Short exercise 1:
Answer these about the scamp fishing thread:
(a) Within how many miles of the pass does osborne311 ask about finding scamp?
(b) Inside roughly how many miles does Linkovich say he has never caught legal ones?
(c) What did Burnt Drag catch one on last year?
Short exercise 2: Supply a continuation of the scamp fishing thread, starting after its last line.

Extract provided:
# Scamp



## osborne311 (Aug 1, 2011)

Is edge only real option? How realistic is it to find within 10 miles of pass?

Yes this is a wife and young son do not want to go that far post - no, I am not asking for numbers. I just want to know if it is worth my time researching before I dig into it.

Thanks


----------



## WhackUmStackUm (Jan 31, 2010)

Sorry, I only see them every once in a while diving that close in.


----------



## Linkovich (Oct 24, 2007)

I don't think I've ever caught any legal ones inside 15 miles or so


----------



## cody&ryand (Oct 3, 2007)

I have caught a few legal scamp in close on natural bottom


----------



## Burnt Drag (Jun 3, 2008)

cody&ryand said:


> I have caught a few legal scamp in close on natural bottom


 I caught one last year on an army tank. Small shiney baitfish dead or alive on a 3-4' leader.... flouro helps. We got one up yesterday on a 2 hook rig. Flipper wasn't quite fast enough. LOL


----------



## DreamWeaver21 (Oct 3, 2007)

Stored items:
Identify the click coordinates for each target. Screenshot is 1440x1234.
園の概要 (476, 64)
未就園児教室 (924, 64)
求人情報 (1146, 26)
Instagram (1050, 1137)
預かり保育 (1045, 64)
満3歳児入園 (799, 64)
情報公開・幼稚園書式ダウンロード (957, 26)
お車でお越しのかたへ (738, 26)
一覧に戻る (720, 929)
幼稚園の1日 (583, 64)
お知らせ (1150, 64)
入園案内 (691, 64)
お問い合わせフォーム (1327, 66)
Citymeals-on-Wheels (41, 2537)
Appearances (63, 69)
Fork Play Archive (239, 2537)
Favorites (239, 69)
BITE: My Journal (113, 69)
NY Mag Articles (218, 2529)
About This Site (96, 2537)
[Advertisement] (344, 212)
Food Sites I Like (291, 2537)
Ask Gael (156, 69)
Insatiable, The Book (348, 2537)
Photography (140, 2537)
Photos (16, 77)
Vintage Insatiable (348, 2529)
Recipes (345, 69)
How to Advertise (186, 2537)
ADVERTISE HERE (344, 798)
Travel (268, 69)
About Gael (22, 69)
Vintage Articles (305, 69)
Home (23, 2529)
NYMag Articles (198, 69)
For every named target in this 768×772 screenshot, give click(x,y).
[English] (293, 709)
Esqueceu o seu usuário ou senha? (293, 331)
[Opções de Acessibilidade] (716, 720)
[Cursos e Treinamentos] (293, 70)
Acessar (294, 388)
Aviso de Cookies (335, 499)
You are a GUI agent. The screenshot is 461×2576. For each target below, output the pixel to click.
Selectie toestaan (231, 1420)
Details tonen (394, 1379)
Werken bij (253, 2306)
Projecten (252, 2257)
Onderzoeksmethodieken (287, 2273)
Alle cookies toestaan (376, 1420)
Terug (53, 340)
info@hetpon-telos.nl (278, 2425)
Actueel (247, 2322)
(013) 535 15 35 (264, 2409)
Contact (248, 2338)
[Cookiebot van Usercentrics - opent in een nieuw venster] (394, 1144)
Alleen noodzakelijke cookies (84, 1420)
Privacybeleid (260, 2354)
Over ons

Exercise result 1:
(a) 10 miles
(b) 15 miles or so
(c) An army tank

Exercise result 2:
I'd say not realistic. I see the odd one or two at a ruble site...sometimes. Even those are more than 10 miles though. To target them would be about impossible I think. May catch a stray now and again but that is about it.


----------



## osborne311 (Aug 1, 2011)

I was pretty sure I knew the answer - just wanted to confirm. I appreciate the input.


----------



## Chapman5011 (Mar 7, 2013)

Fish swim when they get hungry. Sure scamp could be caught in close, but you gonna find them in deeper water which is a lot farther than 10 miles. Go find ledges and drop offs in 250 feet of water. There you will find them.


----------



## Mac1528 (Mar 24, 2012)

I've pulled one up at 3 barges once. Legal size but one day out of season. Back down he went!


----------



## osborne311 (Aug 1, 2011)

Mac1528 said:


> I've pulled one up at 3 barges once. Legal size but one day out of season. Back down he went!


Ouch!


----------



## jcasey (Oct 12, 2007)

Mac1528 said:


> I've pulled one up at 3 barges once. Legal size but one day out of season. Back down he went!


 
Unless I am mistaken, Scamp is open year around in the Gulf.


----------



## capt mike (Oct 3, 2007)

*Scamp close in.*

Most of the people you have responding are fishing stuff that is POUNDED! I only fish private spots that I personally built, I catch an occasional Legal Scamp in water as shallow as 70 feet. You won't be able to satisfy your need with what #'s you have. Just my opinion.


----------



## Mac1528 (Mar 24, 2012)

jcasey said:


> Unless I am mistaken, Scamp is open year around in the Gulf.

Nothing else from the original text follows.